» **SELECTED PASSAGE**:
Anyway, a thoughtful person who wants to be helpful gave me some advice which sounds unreliable. First he said "treadmill motor horsepower isn't real horsepower." I don't know what to make of that. I don't know why a manufacturer would pay a motor supplier for mislabeled motors. Anyway, he claims the motor will only be good for 1.3 to 1.5 HP. Is this actually true, or is it just a machinist myth?

Second thing: he said that if I removed the armature from the motor without putting some steel in the motor to fill up the space, the magnets would instantly go bad, and it would thereafter run weakly, drawing huge current. This is my second treadmill motor. The first is now on a belt grinder. I removed the armature so I could machine a keyway on the shaft, and the motor now runs fine and pulls well. It's rated for 9.1 amps, and I installed a 15-amp fuse on it, and if the current was "huge" compared to 9.1, one would expect the fuse to blow, which does not happen even if I stall the grinder.

Can I conclude that he is misinformed?

I've seen people on the web saying the magnet problem only applies to old motors with magnets made of obsolete materials. I think that must be true, because if my grinder motor runs this well with the magnets destroyed, it must have been suitable to power a Cessna before I ruined it. I'm no EE, though, so I could be wrong.

Wiping the magnets only applies to servos and steppers which use alnico magnets (perhaps samarium cobalt as well). the ceramic magnets in your motors cannot wipe themselves as you pull the rotor out.

Some treadmill motors will burn up if run at their max load without a fan, the fan blades are usually on the flywheel, which is usually taken off the motor when re-purposing them.

As far as I can tell there is little practical difference between my baldor 90v 1750 rpm dc motors and my treadmill motors aside from the treadmill motor running at 2 to 5 times the rpms.

my baldor and daton 90v 1750 rpm motors do not have internal fans, and they are TEFC. so the rotor is cooled by radiation and air churning around internally. if i were to cut slots in the case and put a fan internally, i'm sure the hp could be doubled, even at the same rpm. this would be 4 times the copper losses in the rotor, which means the efficiency would drop significantly.


There appears to be little practical difference in the size or diameter of the commutators on my better designed treadmill motors. the cheap small one i have, runs at 6700 rpm, 130v ~2.5hp, the commutator is perhaps 1.2 inch diameter, brushes are half inch by .25 inches. -this one probably won't last long. it was thrown out because the 608 bearing locked up, probably due to heat from the commutator.

this link to a photo of a dayton 90v 1750 rpm 3/4th hp motor, the bearing at the commuator is a 6203. this motor could probably be run at twice the hp and rpm without much life reduction, my other baldor motors have nearly double the commutator diameter for the same rpm, no idea why.

» **PROVIDED MATERIAL**:
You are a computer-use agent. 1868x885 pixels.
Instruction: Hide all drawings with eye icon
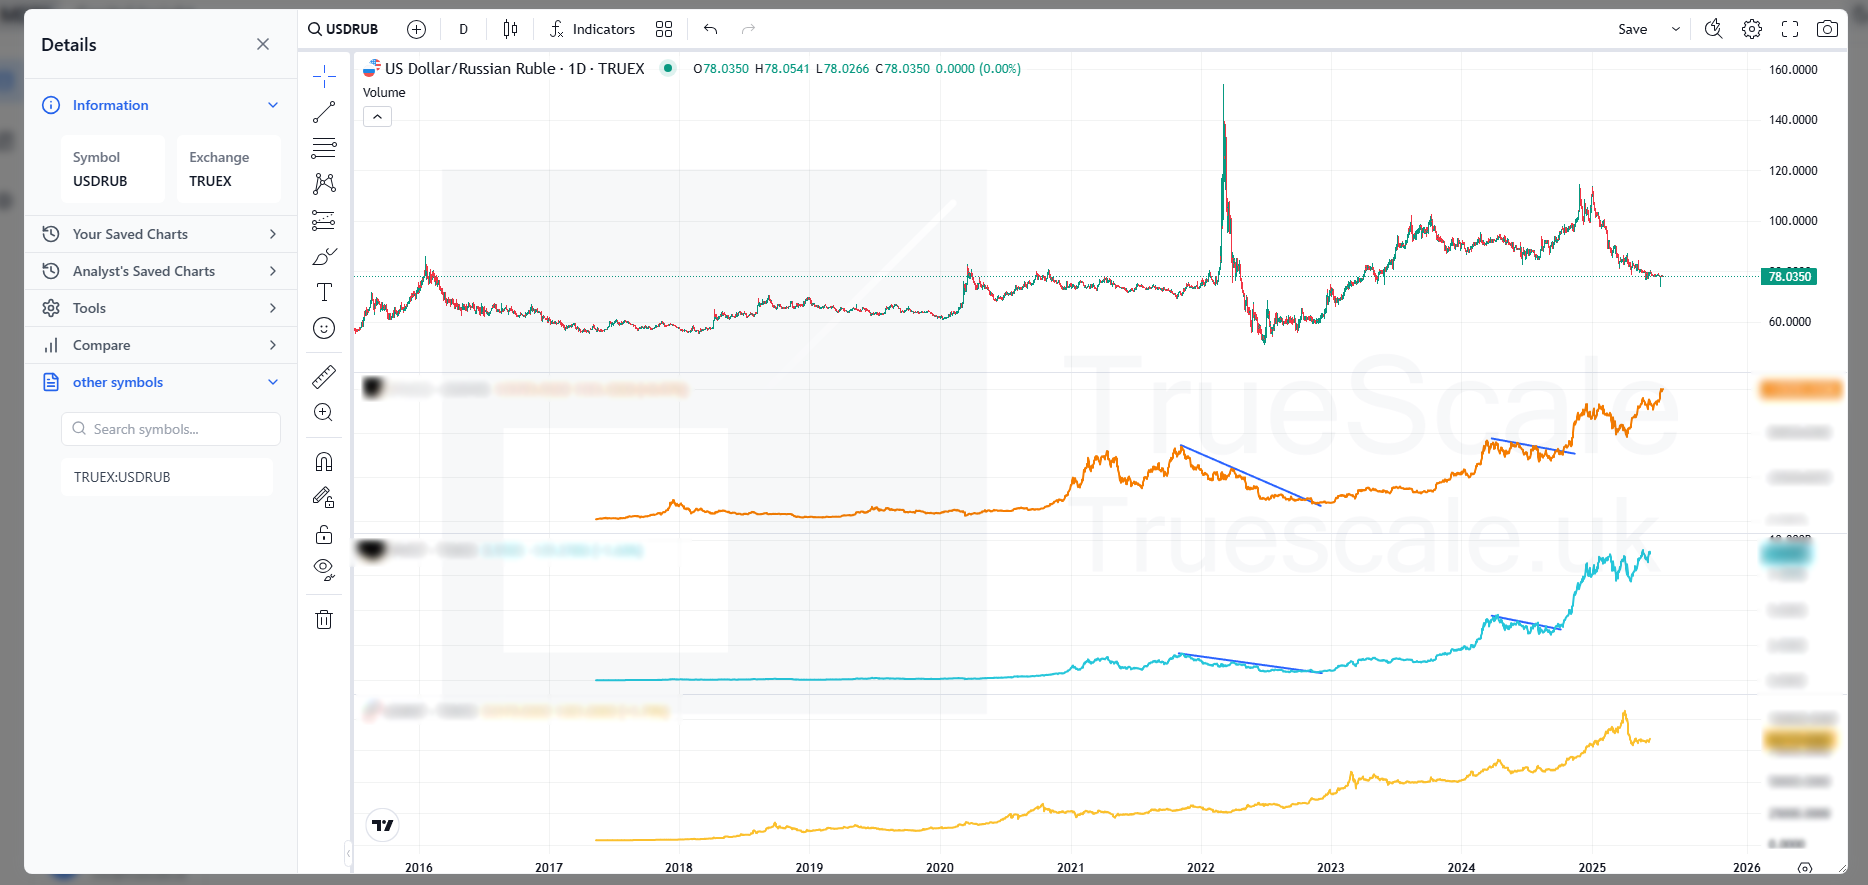pos(324,570)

» **TASK BRIEF**:
Reproduce word for word the stretch of the treadmill motor thread from "Wiping the magnets" through "the rotor out.".

» **THE COMPLETED TASK**:
Wiping the magnets only applies to servos and steppers which use alnico magnets (perhaps samarium cobalt as well). the ceramic magnets in your motors cannot wipe themselves as you pull the rotor out.